| The task |
Revise the records below by replacing each occurrence of "Identify the location of" with "Find the position of". Leave everything else unchanged.
═════ Task material
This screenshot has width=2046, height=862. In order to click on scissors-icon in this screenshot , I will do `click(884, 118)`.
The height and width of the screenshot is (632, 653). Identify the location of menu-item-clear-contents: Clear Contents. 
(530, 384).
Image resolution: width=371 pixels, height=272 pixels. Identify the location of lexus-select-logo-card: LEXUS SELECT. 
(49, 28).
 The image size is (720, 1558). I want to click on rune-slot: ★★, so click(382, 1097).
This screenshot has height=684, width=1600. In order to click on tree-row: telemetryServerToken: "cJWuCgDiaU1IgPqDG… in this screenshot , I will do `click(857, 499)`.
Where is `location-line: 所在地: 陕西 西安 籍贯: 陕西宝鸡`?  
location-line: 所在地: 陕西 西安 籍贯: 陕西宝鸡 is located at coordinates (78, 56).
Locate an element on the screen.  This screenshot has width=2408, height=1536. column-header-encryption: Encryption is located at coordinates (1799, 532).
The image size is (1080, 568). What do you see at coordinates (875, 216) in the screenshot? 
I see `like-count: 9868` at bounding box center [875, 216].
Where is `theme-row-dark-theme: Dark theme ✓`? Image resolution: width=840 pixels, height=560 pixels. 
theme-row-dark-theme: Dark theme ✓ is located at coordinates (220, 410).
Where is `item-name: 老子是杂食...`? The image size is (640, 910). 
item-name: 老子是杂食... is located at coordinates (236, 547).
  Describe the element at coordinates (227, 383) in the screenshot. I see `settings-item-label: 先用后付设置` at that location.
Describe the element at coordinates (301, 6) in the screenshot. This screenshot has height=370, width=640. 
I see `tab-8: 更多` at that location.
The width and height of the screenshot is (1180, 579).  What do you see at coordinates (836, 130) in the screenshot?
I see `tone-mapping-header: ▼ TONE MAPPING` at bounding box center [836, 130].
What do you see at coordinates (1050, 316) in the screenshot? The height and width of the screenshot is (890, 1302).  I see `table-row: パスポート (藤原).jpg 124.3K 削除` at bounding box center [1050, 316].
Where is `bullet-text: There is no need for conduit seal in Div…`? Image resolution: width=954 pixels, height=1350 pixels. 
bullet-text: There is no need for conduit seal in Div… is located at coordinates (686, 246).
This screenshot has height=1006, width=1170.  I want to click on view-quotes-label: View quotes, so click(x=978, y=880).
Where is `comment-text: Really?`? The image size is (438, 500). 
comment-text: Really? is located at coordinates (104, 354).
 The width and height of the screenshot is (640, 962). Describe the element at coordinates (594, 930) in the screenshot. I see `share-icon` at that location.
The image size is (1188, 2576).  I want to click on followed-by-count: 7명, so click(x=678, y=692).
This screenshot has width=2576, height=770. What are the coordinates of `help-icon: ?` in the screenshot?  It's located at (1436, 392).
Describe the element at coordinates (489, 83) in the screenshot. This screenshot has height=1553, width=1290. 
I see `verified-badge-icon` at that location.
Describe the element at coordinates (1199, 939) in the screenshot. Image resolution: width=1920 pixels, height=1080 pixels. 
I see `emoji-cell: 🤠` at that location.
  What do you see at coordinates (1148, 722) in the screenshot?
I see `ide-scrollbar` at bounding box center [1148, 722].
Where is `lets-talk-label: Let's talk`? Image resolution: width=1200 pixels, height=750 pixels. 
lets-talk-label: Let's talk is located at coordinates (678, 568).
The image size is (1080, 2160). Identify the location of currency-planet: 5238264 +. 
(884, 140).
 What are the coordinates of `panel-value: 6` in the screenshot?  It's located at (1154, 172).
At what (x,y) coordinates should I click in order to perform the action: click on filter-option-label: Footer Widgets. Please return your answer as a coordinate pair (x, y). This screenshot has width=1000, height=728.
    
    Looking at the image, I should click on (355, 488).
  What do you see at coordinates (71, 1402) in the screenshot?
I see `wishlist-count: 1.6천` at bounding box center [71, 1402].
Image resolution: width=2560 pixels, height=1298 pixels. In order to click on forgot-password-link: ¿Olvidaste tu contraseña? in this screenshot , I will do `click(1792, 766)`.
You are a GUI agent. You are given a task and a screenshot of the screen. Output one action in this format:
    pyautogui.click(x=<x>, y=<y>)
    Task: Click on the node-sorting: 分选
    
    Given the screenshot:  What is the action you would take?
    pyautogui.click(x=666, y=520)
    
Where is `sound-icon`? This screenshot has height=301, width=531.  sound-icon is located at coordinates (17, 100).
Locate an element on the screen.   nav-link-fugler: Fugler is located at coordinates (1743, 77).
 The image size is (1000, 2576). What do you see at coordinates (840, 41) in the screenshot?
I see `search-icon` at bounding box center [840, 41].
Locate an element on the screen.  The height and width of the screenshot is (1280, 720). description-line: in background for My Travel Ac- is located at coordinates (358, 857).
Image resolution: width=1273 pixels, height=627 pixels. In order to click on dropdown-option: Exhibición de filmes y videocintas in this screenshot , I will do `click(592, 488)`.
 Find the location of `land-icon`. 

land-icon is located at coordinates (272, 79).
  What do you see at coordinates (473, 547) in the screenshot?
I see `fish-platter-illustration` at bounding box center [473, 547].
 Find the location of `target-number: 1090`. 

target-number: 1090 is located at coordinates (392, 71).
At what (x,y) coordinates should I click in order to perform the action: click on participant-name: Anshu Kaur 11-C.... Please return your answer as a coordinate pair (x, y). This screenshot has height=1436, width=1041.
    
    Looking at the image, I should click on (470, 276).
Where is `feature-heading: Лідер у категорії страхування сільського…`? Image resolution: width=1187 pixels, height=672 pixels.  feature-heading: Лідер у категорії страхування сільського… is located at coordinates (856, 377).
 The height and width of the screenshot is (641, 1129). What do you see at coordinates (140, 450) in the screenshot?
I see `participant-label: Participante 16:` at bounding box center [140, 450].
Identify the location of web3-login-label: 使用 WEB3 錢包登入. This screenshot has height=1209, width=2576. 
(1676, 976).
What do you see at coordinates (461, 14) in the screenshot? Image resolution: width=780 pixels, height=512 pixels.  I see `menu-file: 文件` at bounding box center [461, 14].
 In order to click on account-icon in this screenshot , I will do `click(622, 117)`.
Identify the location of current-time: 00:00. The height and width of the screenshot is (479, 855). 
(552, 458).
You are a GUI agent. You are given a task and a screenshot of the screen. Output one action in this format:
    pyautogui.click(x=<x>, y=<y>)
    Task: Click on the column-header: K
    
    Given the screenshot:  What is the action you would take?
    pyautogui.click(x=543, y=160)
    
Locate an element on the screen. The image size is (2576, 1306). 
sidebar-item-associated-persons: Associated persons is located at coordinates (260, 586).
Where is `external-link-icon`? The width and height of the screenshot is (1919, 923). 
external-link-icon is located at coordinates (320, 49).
══════════
| Response to this exercise |
This screenshot has width=2046, height=862. In order to click on scissors-icon in this screenshot , I will do `click(884, 118)`.
The height and width of the screenshot is (632, 653). Find the position of menu-item-clear-contents: Clear Contents. 
(530, 384).
Image resolution: width=371 pixels, height=272 pixels. Find the position of lexus-select-logo-card: LEXUS SELECT. 
(49, 28).
 The image size is (720, 1558). I want to click on rune-slot: ★★, so click(382, 1097).
This screenshot has height=684, width=1600. In order to click on tree-row: telemetryServerToken: "cJWuCgDiaU1IgPqDG… in this screenshot , I will do `click(857, 499)`.
Where is `location-line: 所在地: 陕西 西安 籍贯: 陕西宝鸡`?  
location-line: 所在地: 陕西 西安 籍贯: 陕西宝鸡 is located at coordinates (78, 56).
Locate an element on the screen.  This screenshot has width=2408, height=1536. column-header-encryption: Encryption is located at coordinates (1799, 532).
The image size is (1080, 568). What do you see at coordinates (875, 216) in the screenshot? 
I see `like-count: 9868` at bounding box center [875, 216].
Where is `theme-row-dark-theme: Dark theme ✓`? Image resolution: width=840 pixels, height=560 pixels. 
theme-row-dark-theme: Dark theme ✓ is located at coordinates (220, 410).
Where is `item-name: 老子是杂食...`? The image size is (640, 910). 
item-name: 老子是杂食... is located at coordinates (236, 547).
  Describe the element at coordinates (227, 383) in the screenshot. I see `settings-item-label: 先用后付设置` at that location.
Describe the element at coordinates (301, 6) in the screenshot. This screenshot has height=370, width=640. 
I see `tab-8: 更多` at that location.
The width and height of the screenshot is (1180, 579).  What do you see at coordinates (836, 130) in the screenshot?
I see `tone-mapping-header: ▼ TONE MAPPING` at bounding box center [836, 130].
What do you see at coordinates (1050, 316) in the screenshot? The height and width of the screenshot is (890, 1302).  I see `table-row: パスポート (藤原).jpg 124.3K 削除` at bounding box center [1050, 316].
Where is `bullet-text: There is no need for conduit seal in Div…`? Image resolution: width=954 pixels, height=1350 pixels. 
bullet-text: There is no need for conduit seal in Div… is located at coordinates (686, 246).
This screenshot has height=1006, width=1170.  I want to click on view-quotes-label: View quotes, so click(x=978, y=880).
Where is `comment-text: Really?`? The image size is (438, 500). 
comment-text: Really? is located at coordinates (104, 354).
 The width and height of the screenshot is (640, 962). Describe the element at coordinates (594, 930) in the screenshot. I see `share-icon` at that location.
The image size is (1188, 2576).  I want to click on followed-by-count: 7명, so click(x=678, y=692).
This screenshot has width=2576, height=770. What are the coordinates of `help-icon: ?` in the screenshot?  It's located at (1436, 392).
Describe the element at coordinates (489, 83) in the screenshot. This screenshot has height=1553, width=1290. 
I see `verified-badge-icon` at that location.
Describe the element at coordinates (1199, 939) in the screenshot. Image resolution: width=1920 pixels, height=1080 pixels. 
I see `emoji-cell: 🤠` at that location.
  What do you see at coordinates (1148, 722) in the screenshot?
I see `ide-scrollbar` at bounding box center [1148, 722].
Where is `lets-talk-label: Let's talk`? Image resolution: width=1200 pixels, height=750 pixels. 
lets-talk-label: Let's talk is located at coordinates (678, 568).
The image size is (1080, 2160). Find the position of currency-planet: 5238264 +. 
(884, 140).
 What are the coordinates of `panel-value: 6` in the screenshot?  It's located at (1154, 172).
At what (x,y) coordinates should I click in order to perform the action: click on filter-option-label: Footer Widgets. Please return your answer as a coordinate pair (x, y). This screenshot has width=1000, height=728.
    
    Looking at the image, I should click on (355, 488).
  What do you see at coordinates (71, 1402) in the screenshot?
I see `wishlist-count: 1.6천` at bounding box center [71, 1402].
Image resolution: width=2560 pixels, height=1298 pixels. In order to click on forgot-password-link: ¿Olvidaste tu contraseña? in this screenshot , I will do `click(1792, 766)`.
You are a GUI agent. You are given a task and a screenshot of the screen. Output one action in this format:
    pyautogui.click(x=<x>, y=<y>)
    Task: Click on the node-sorting: 分选
    
    Given the screenshot:  What is the action you would take?
    pyautogui.click(x=666, y=520)
    
Where is `sound-icon`? This screenshot has height=301, width=531.  sound-icon is located at coordinates (17, 100).
Locate an element on the screen.   nav-link-fugler: Fugler is located at coordinates (1743, 77).
 The image size is (1000, 2576). What do you see at coordinates (840, 41) in the screenshot?
I see `search-icon` at bounding box center [840, 41].
Locate an element on the screen.  The height and width of the screenshot is (1280, 720). description-line: in background for My Travel Ac- is located at coordinates (358, 857).
Image resolution: width=1273 pixels, height=627 pixels. In order to click on dropdown-option: Exhibición de filmes y videocintas in this screenshot , I will do `click(592, 488)`.
 Find the location of `land-icon`. 

land-icon is located at coordinates (272, 79).
  What do you see at coordinates (473, 547) in the screenshot?
I see `fish-platter-illustration` at bounding box center [473, 547].
 Find the location of `target-number: 1090`. 

target-number: 1090 is located at coordinates (392, 71).
At what (x,y) coordinates should I click in order to perform the action: click on participant-name: Anshu Kaur 11-C.... Please return your answer as a coordinate pair (x, y). This screenshot has height=1436, width=1041.
    
    Looking at the image, I should click on (470, 276).
Where is `feature-heading: Лідер у категорії страхування сільського…`? Image resolution: width=1187 pixels, height=672 pixels.  feature-heading: Лідер у категорії страхування сільського… is located at coordinates (856, 377).
 The height and width of the screenshot is (641, 1129). What do you see at coordinates (140, 450) in the screenshot?
I see `participant-label: Participante 16:` at bounding box center [140, 450].
Find the position of web3-login-label: 使用 WEB3 錢包登入. This screenshot has height=1209, width=2576. 
(1676, 976).
What do you see at coordinates (461, 14) in the screenshot? Image resolution: width=780 pixels, height=512 pixels.  I see `menu-file: 文件` at bounding box center [461, 14].
 In order to click on account-icon in this screenshot , I will do `click(622, 117)`.
Find the position of current-time: 00:00. The height and width of the screenshot is (479, 855). 
(552, 458).
You are a GUI agent. You are given a task and a screenshot of the screen. Output one action in this format:
    pyautogui.click(x=<x>, y=<y>)
    Task: Click on the column-header: K
    
    Given the screenshot:  What is the action you would take?
    pyautogui.click(x=543, y=160)
    
Locate an element on the screen. The image size is (2576, 1306). 
sidebar-item-associated-persons: Associated persons is located at coordinates (260, 586).
Where is `external-link-icon`? The width and height of the screenshot is (1919, 923). 
external-link-icon is located at coordinates (320, 49).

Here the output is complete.